Monday, August 12, 2019

Permanent Record - Mary H.K. Choi

My rating: ⭐⭐⭐⭐⭐

From the cover:

"After a year of college, Pablo is working at his local twenty-four-hour deli, selling overpriced snacks to brownstone yuppies. He’s dodging calls from the student loan office and he has no idea what his next move is.

Leanna Smart’s life so far has been nothing but success. Age eight: Disney Mouseketeer; Age fifteen: first #1 single on the US pop chart; Age seventeen, *tenth* #1 single; and now, at age nineteen…life is a queasy blur of private planes, weird hotel rooms, and strangers asking for selfies on the street.

When Leanna and Pab randomly meet at 4:00 a.m. in the middle of a snowstorm in Brooklyn, they both know they can’t be together forever. So, they keep things on the down-low and off Instagram for as long as they can. But it takes about three seconds before the world finds out…"


Pre-read thoughts: I loved Emergency Contact so much that, although after I read it I promised a review would come after a second read, I have no read it four times and still can't find the words to explain how beautiful and perfect it is, so I never delivered on that review promise. All of this to say...I was pretty thrilled to get an ARC of Mary H.K. Choi's second book. My fingers are crossed that I love it as much as even more than I loved Emergency Contact.

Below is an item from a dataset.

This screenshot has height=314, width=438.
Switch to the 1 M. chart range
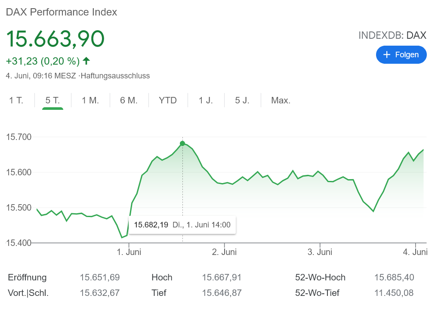[90, 100]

Alright. I loved this book, but I do have to clarify one thing before we get into things. If you read Emergency Contact and were expecting another dual-narrator story, delete that preconceived notion from your head. Kinda seems from the description like we'll be rotating back and forth between Pablo and Leanna, but nope. It's all Pab. Nothing wrong with that, just putting it out there for anyone who shared my expectations.

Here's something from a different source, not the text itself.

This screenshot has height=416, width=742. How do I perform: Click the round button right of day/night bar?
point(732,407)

Now, on to actual review-y things! The cover blurb makes it sound like Pablo and Leanna start dating, their spot gets blown, and then the book is about them navigating the fallout. Not the case, and honestly I think what actually happens is so much better than what I expected based on the description. Pablo is working nights at a bodega health food store after taking out a bunch of student loans, signing up for multiple credit cards, and then flunking out of NYU. In the middle of what promised to be an uneventful shift, Leanna stumbles in, severely under-dressed for the sub-zero weather and looking for a middle-of-the-night snowstorm snack. The two fall into an easy exchange, and shortly after realizing that he kind of has a thing for this mysterious, clearly half-frozen stranger, he also realizes that holy shit...she's a super famous pop star. And there goes that starry-eyed dream.

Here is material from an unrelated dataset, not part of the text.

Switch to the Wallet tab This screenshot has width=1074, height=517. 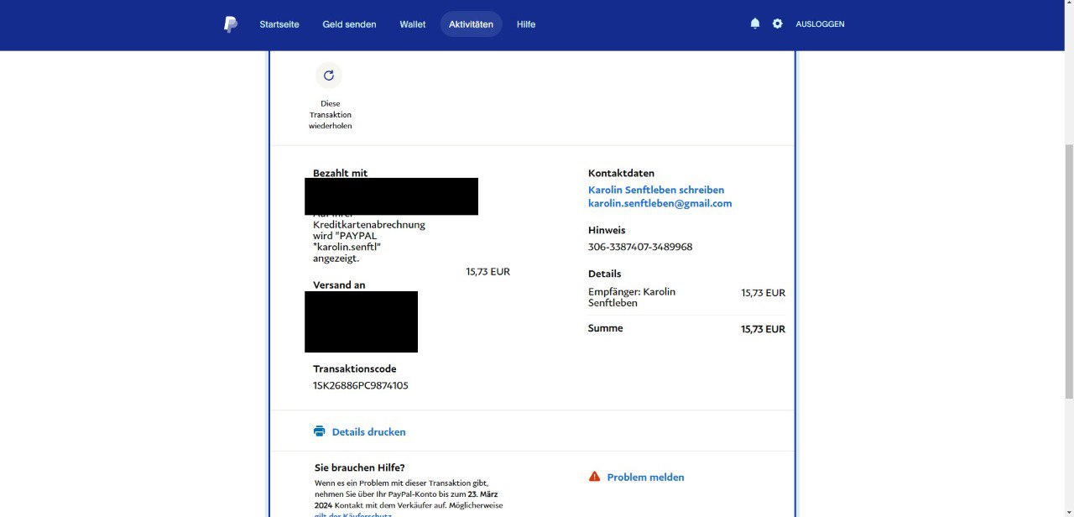(x=412, y=24)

Until she comes back. It's obvious that they have a connection, but it's also immediately apparent that the two lead very different lives. Leanna jets from place to place, chauffeured in private cars, flying in private plans, to manage her vast media empire. Pablo is actively dodging calls from collection agencies and refuses to open his mail to avoid confronting the massive mountain of debt he is being buried under. Leanna knows exactly what she wants from life and is hustling to get it. Pablo hesitates to make firm plans with his little brother, let alone come up with a longterm plan for his life. Can their burgeoning relationship survive their differences? And is this new relationship even what Pablo should focus on when, if it isn't to answer a phone call or respond to a text from Lee, he can't even find a reason to get out of bed most mornings?

At first blush, this seems like a sweet doomed-romance novel about an A-lister and a kid just scraping by, which I was into because in case it wasn't clear, I love Mary H.K. Choi. If she hadn't written this, though, being honest? I probably would have passed this up. Been there, done that. Nothing new. And that's why I had to point out earlier that this book is so much better than the description makes it sound! There's so much happening here. It isn't just Pablo falling in deep with Lee and trying to avoid public scrutiny, it's Pablo struggling to manage his relationships with his roommates, his parents, and his younger brother. Drowning in the expectations of others while feeling too frozen and buried to do anything or even begin to evaluate his own expectations. It's such a frank look at the weight and expectations put on young people, on the massive hole you can wake up one day and find yourself dug into because you were expected to make all these huge decisions and you didn't know what to do. This review is getting wordy as hell, but I swear it isn't enough to convey my love of this book and the perfection Mary Choi has created. I honestly don't know how she managed to build so many vibrant characters up in so short a time, but if you don't immediately fall in love with Rain, Tice, the Kims, and everyone else I don't know what's wrong with you. Permanent Record is perfection, from the first page to the last.